And they made these in-soles which took two more visits to the chiropody school and when [laughs] when the tutor said to me, 'Now we'll put your boots on and see how they feel with you walking', I was like Mr Hopalong. Down on one side, up on the next. Down on one side up on the next. And no, nobody had noticed until I'd put those boots on and walked in them that they'd forgotten to put the cork like in-sole thing in. So I was ' inch lower with the right boot than I was with the left one. So they've had to go back to the makers' again and they decided because I had trouble tying the laces with my fingers they would put those strip things across. 

Velcro.

Velcro fastenings. They put three on one boot and two on the other and I, they were so tough I couldn't get them across to do them up. So that was another fault that had to be. Now I'm supposed to go next week to see the fitter. If it had been on a Thursday I wouldn't have seen you [laughs] because you only see him when he's, he's like the invisible fairy, you know.
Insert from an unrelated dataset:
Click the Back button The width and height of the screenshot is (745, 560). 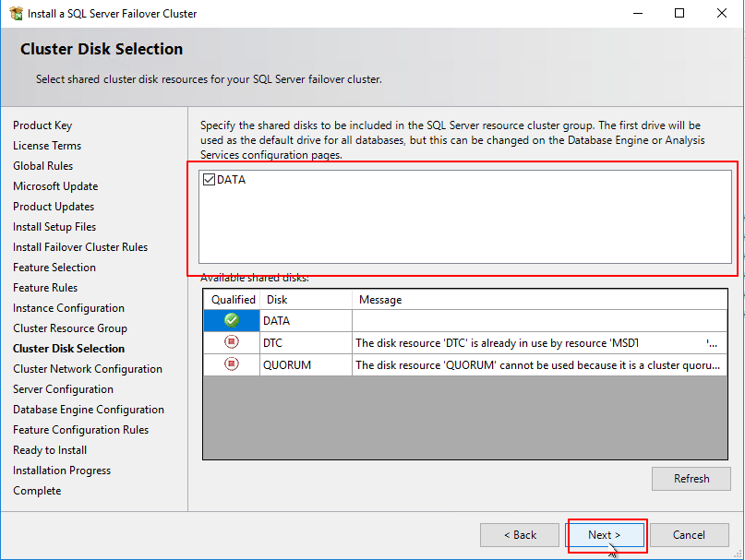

I did say to one person in the office, the last time I went, 'Are we going to get a permanent fitter?' And she said, 'We've been trying but they're so scarce on the ground and of course it's holiday time too'. But so that was the story of my latest pair of boots.

 

She uses an electric 'four wheel trolley' to get to the village and back.

She uses an electric 'four wheel trolley' to get to the village and back.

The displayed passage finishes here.